Le lac Vostok va livrer ses premières gouttes, et ses secrets Après vingt ans de forage, les scientifiques russes auraient atteint cette célèbre étendue d’eau préservée, lovée depuis des millénaires sous la glace de la calotte polaire de l’Antarctique, et qui pourrait contenir des formes de vie totalement inédites
C’est une lorgnette qui s’entrouvre sur un monde mystérieux! Après plus de vingt ans de travaux, les chercheurs de la base russe de Vostok seraient parvenus dimanche à pénétrer dans le fameux lac du même nom, lové à 3768 mètres sous la calotte glaciaire de l’Antarctique, selon l’agence de presse Ria Novosti, citant une source proche des milieux scientifiques. «Mes collègues semblent l’avoir fait», confiait lundi au Temps Sergey Bulat, biologiste moléculaire à l’Institut de physique nucléaire de Saint-Pétersbourg. Dans cette poche d’eau douce qui n’a pas vu le jour depuis 14 millions d’années, les scientifiques comme lui espèrent trouver des formes de vie inédites. Mais pour cela, il faudra encore attendre une année, l’équipe ayant désormais quitté sa base avec la fin de l’été antarctique.

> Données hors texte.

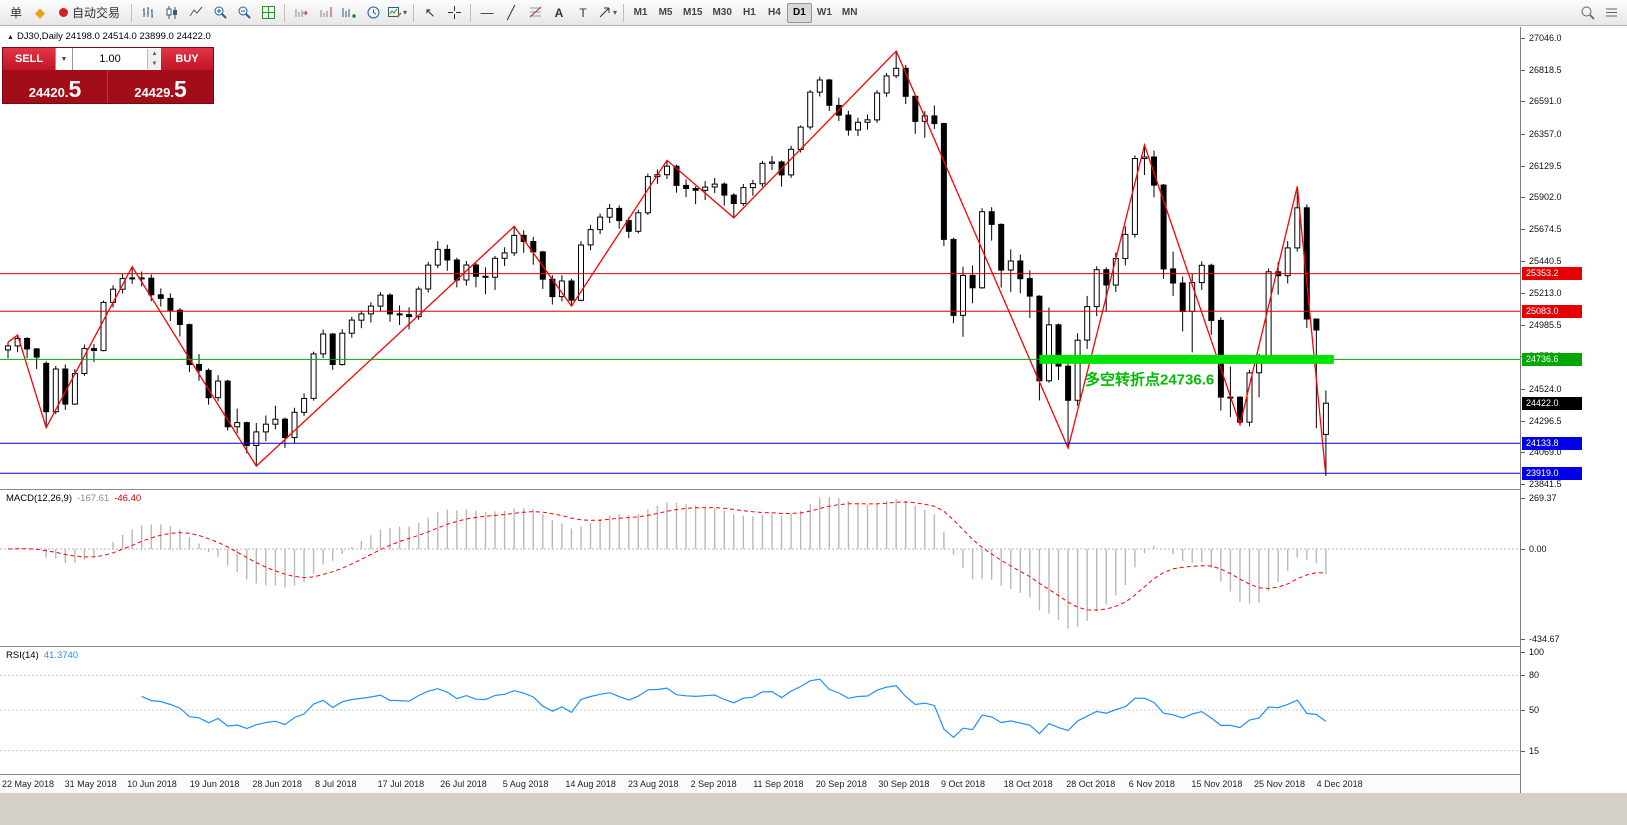 The width and height of the screenshot is (1627, 825). Describe the element at coordinates (154, 64) in the screenshot. I see `volume-down-button: ▼` at that location.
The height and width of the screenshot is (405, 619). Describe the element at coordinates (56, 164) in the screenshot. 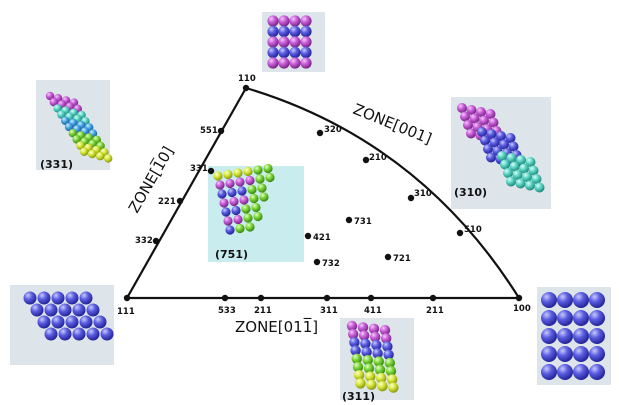

I see `panel-label-331: (331)` at that location.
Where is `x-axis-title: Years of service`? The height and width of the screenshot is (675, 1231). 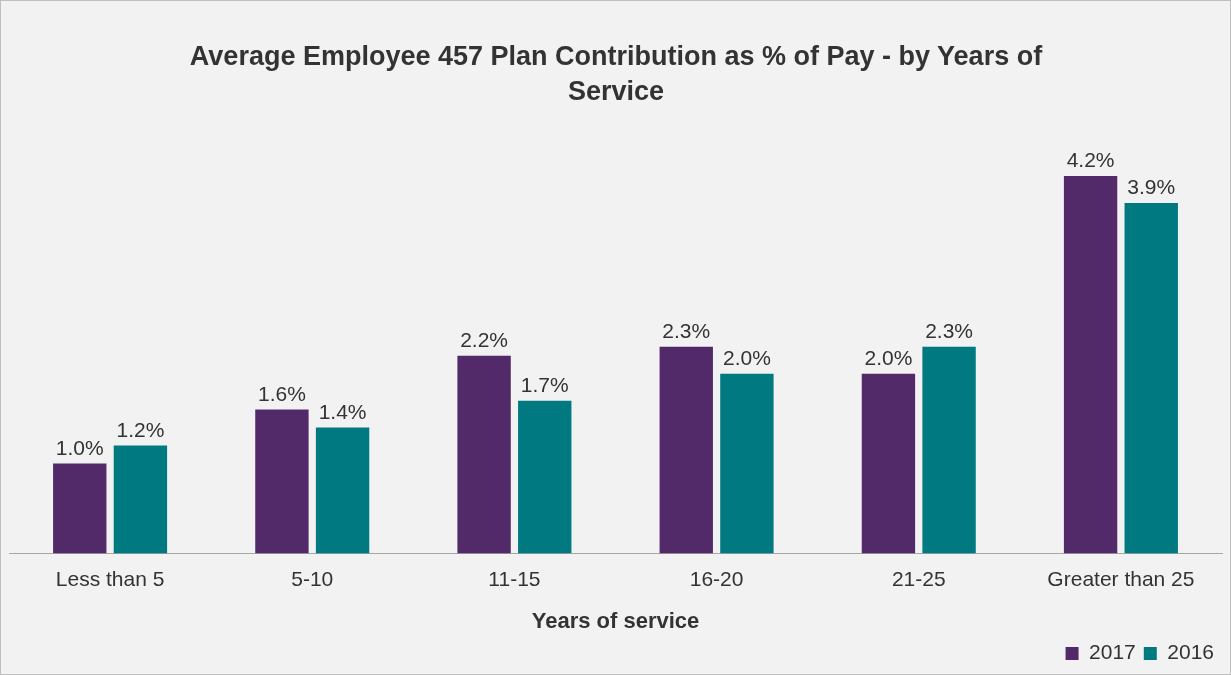 x-axis-title: Years of service is located at coordinates (616, 620).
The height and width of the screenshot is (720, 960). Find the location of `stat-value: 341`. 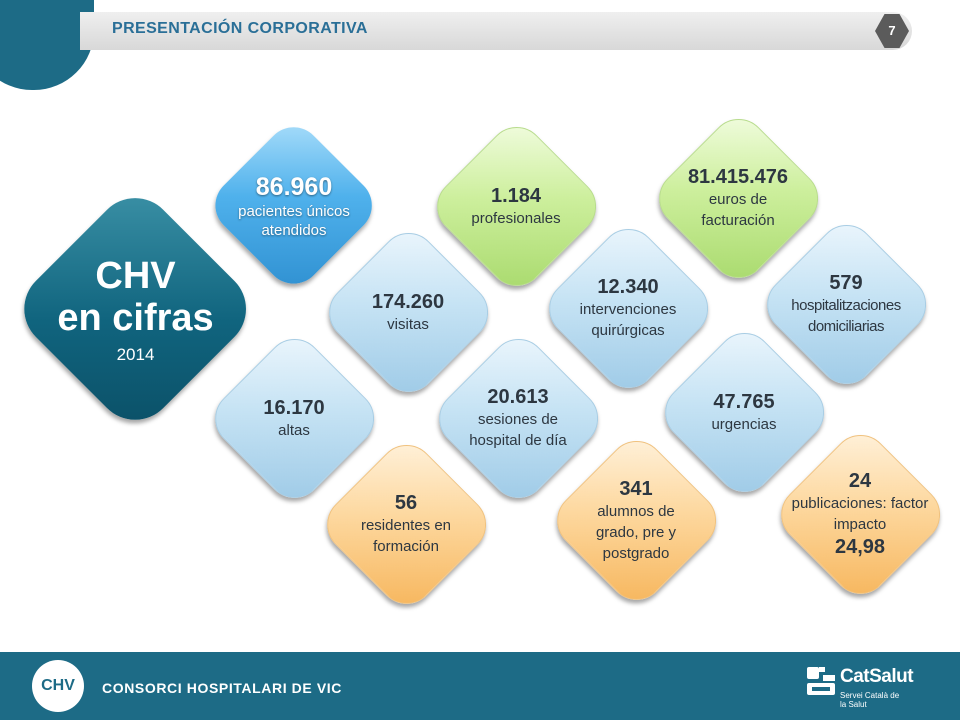

stat-value: 341 is located at coordinates (636, 488).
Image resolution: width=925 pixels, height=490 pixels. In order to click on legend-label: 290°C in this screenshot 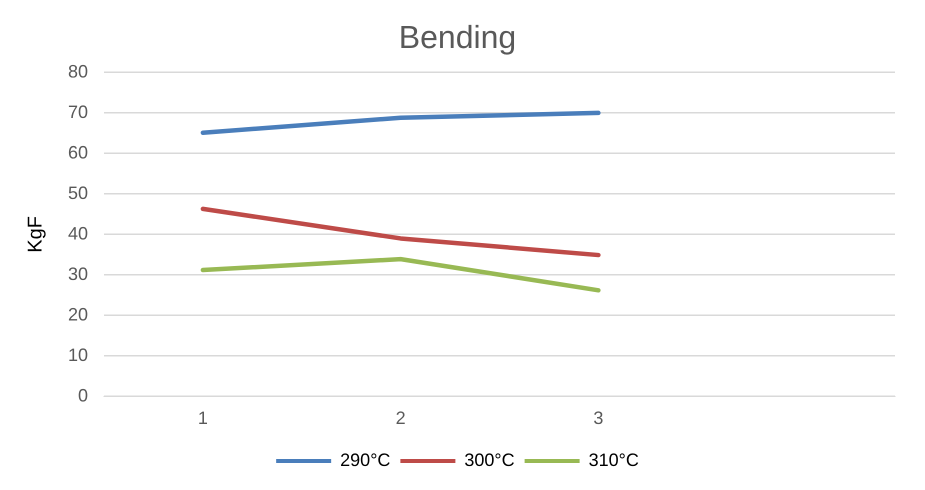, I will do `click(365, 460)`.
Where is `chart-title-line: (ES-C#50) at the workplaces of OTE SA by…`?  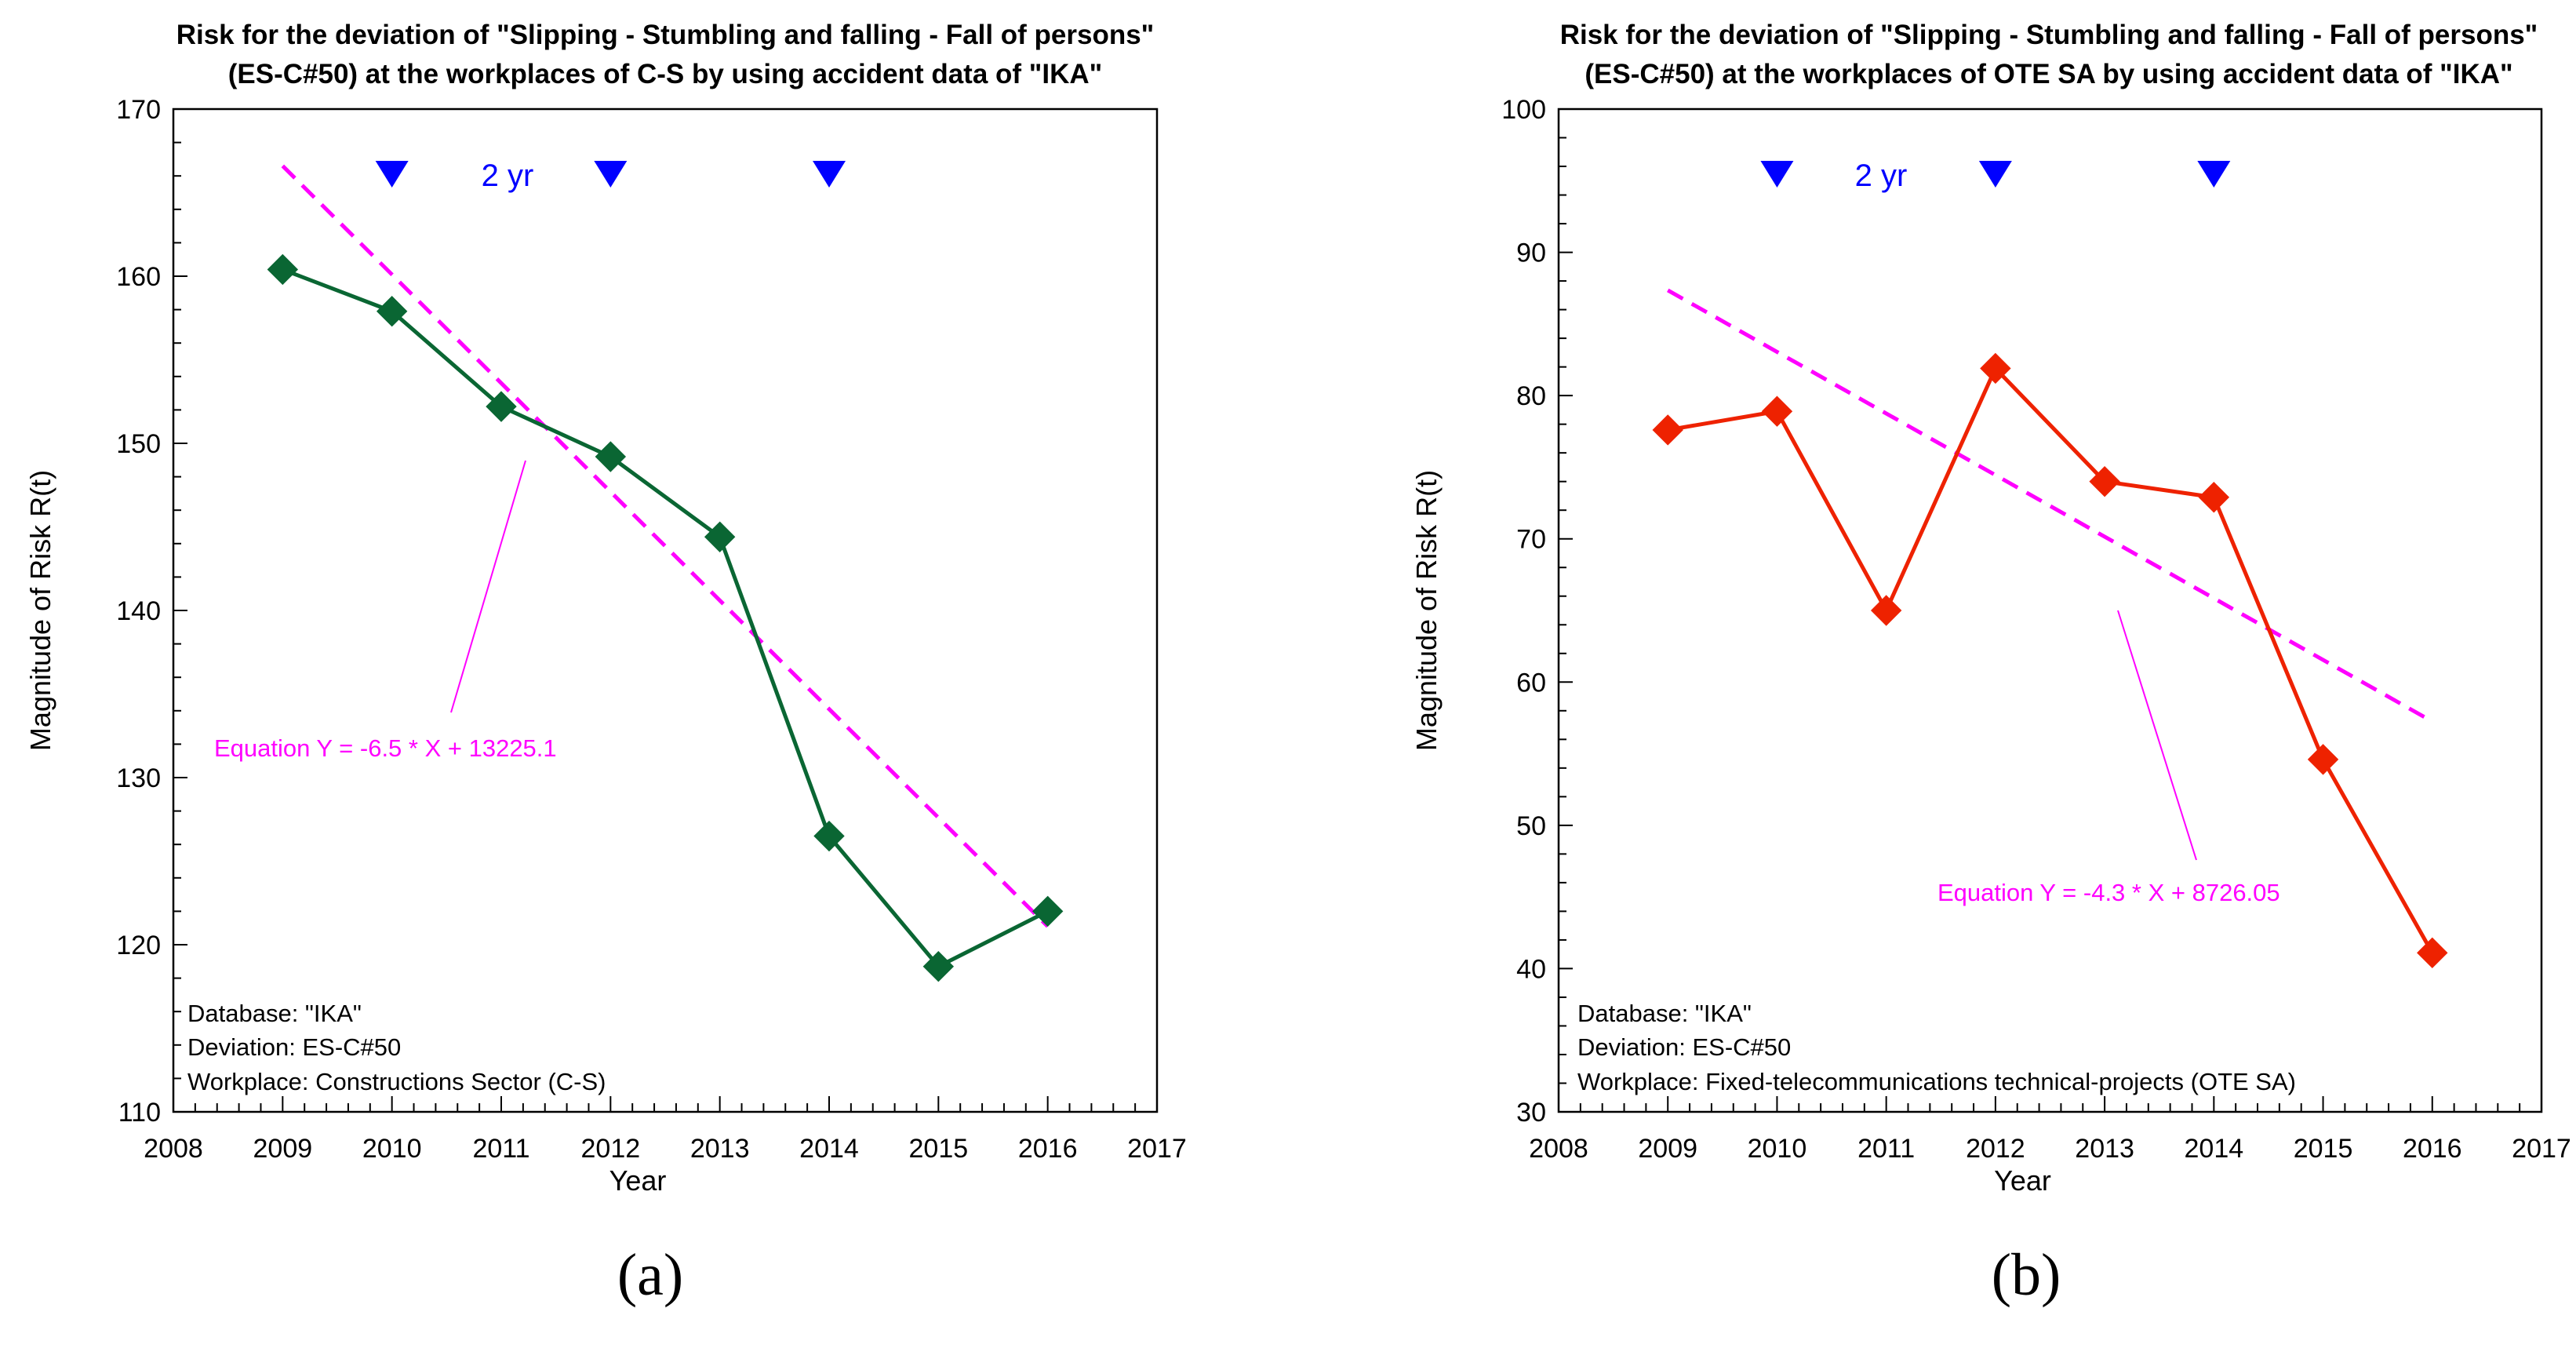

Confirmé par des mesures satellites en 1993, le lac Vostok est une étendue vaste de 15 500 km2enfouie sous le désert de glace austral, contenant 5400 km3 d’eau, soit un peu plus de neuf fois le Léman. Il n’est que l’un des quelque 200 lacs similaires, que certains scientifiques voient connectés par un vaste réseau de canaux. Ceux-ci estiment donc que l’eau n’y est vieille que de quelques dizaines ou centaines de milliers d’années, tandis que d’autres avancent que, stagnant, le liquide pourrait remonter à l’époque de la formation de la calotte, il y a de cela 15 millions d’années.

Depuis une trentaine d’années, les paléoclimatologues extraient de cette gangue de glace à Vostok des carottes pour tenter de reconstituer l’histoire du climat de la Terre. Vers la fin des années 1990, les Russes, se sont aperçus qu’ils avaient atteint la «glace d’accrétion», autrement dit l’eau du lac qui gèle au contact de la base de la calotte, et forme alors une couche distincte. Or, surprise: un groupe de biologistes américains emmenés par John Priscu, de l’Université du Montana, a assuré avoir décelé dans cette eau gelée une concentration importante de bactéries, soit autant d’infimes représentants d’une communauté biologique peut-être inconnue.